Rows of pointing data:
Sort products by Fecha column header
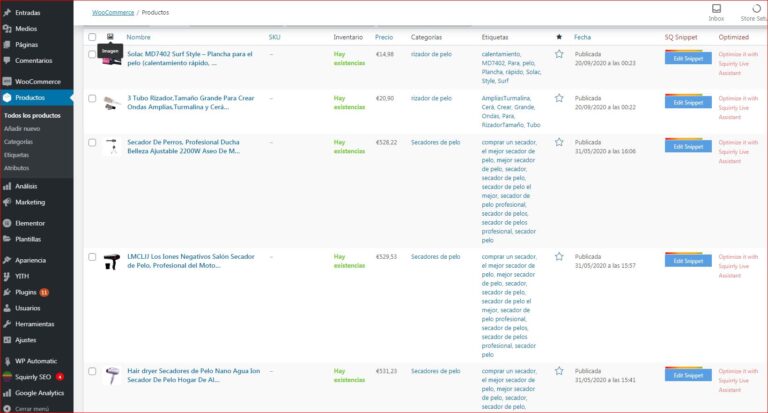 (582, 37)
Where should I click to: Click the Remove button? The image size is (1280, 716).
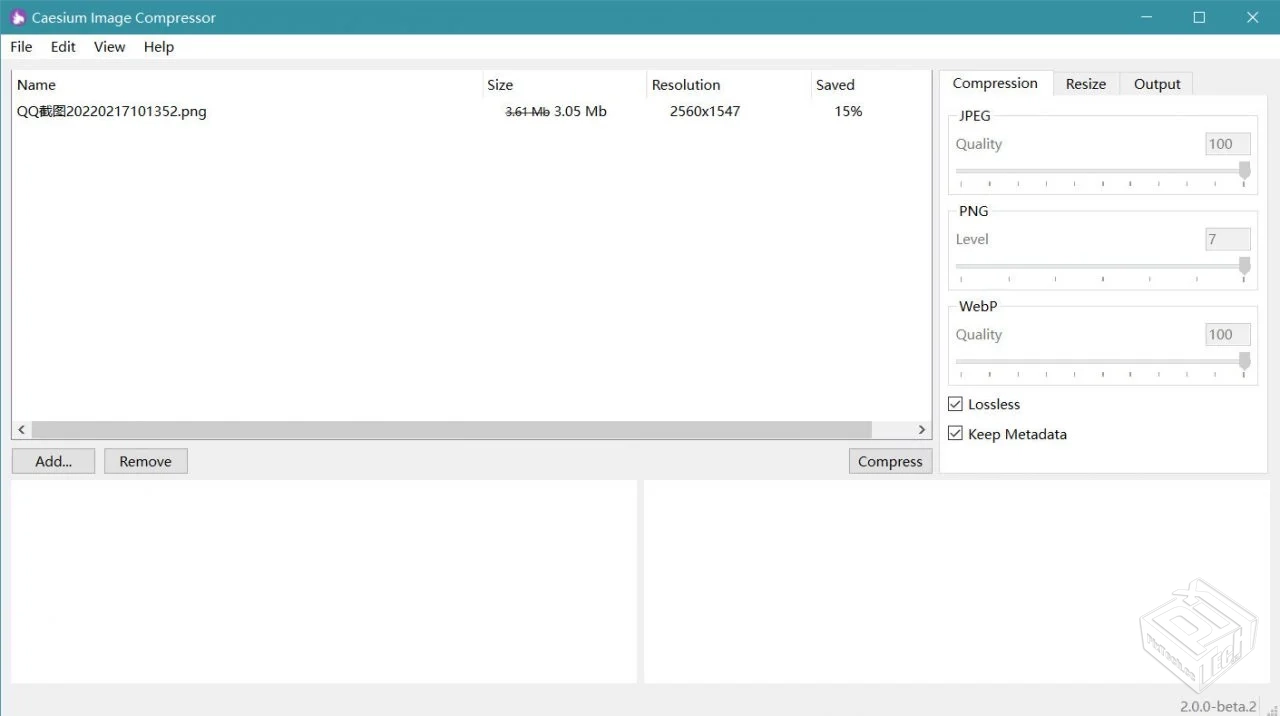(145, 461)
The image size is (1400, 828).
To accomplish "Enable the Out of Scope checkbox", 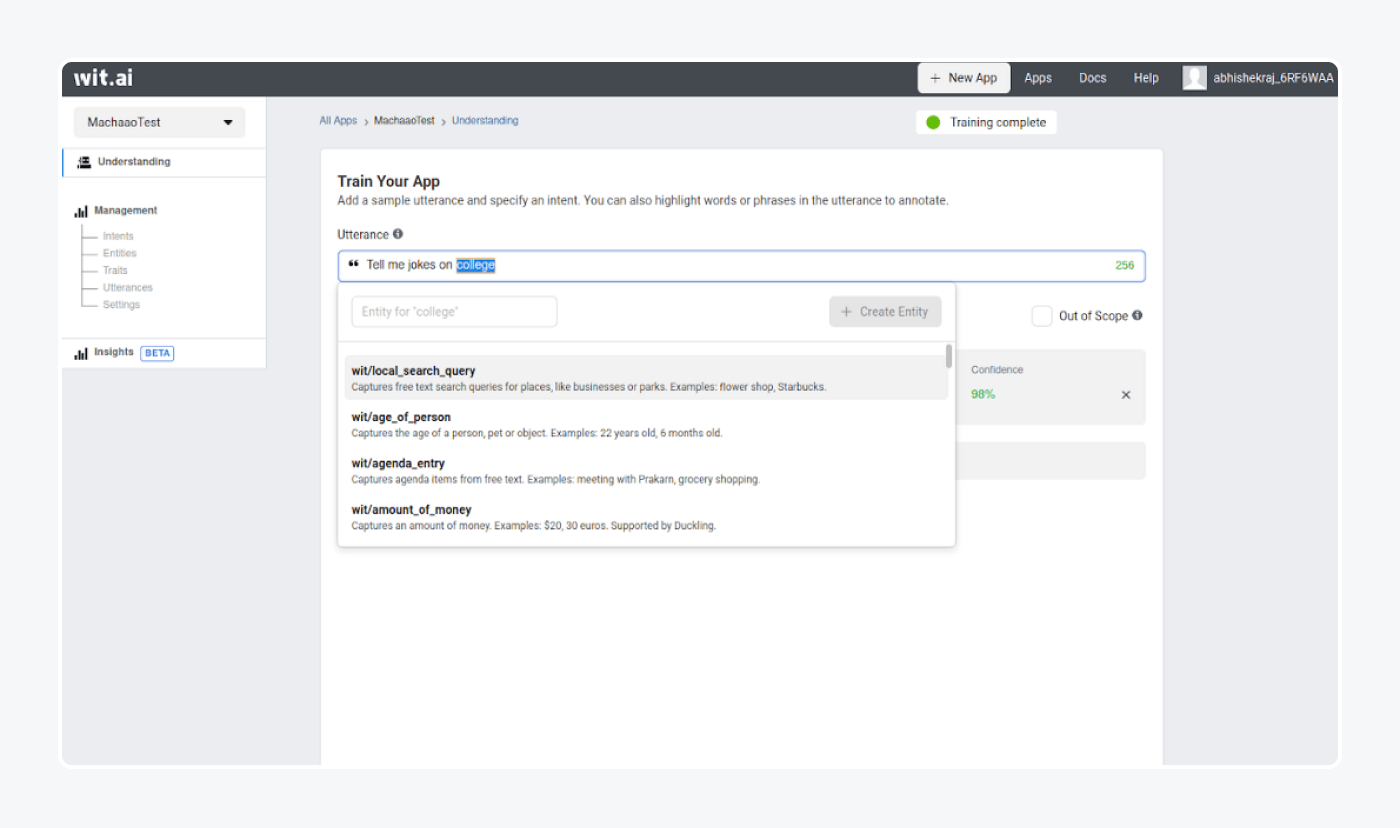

PROBLEM TO SOLVE: Copy the items above word for word, leaving out the pictures.

COMPLETED TASK:
Sort products by Fecha column header
 (582, 37)
Where should I click to: Click the Remove button? The image size is (1280, 716).
(145, 461)
The image size is (1400, 828).
To accomplish "Enable the Out of Scope checkbox", 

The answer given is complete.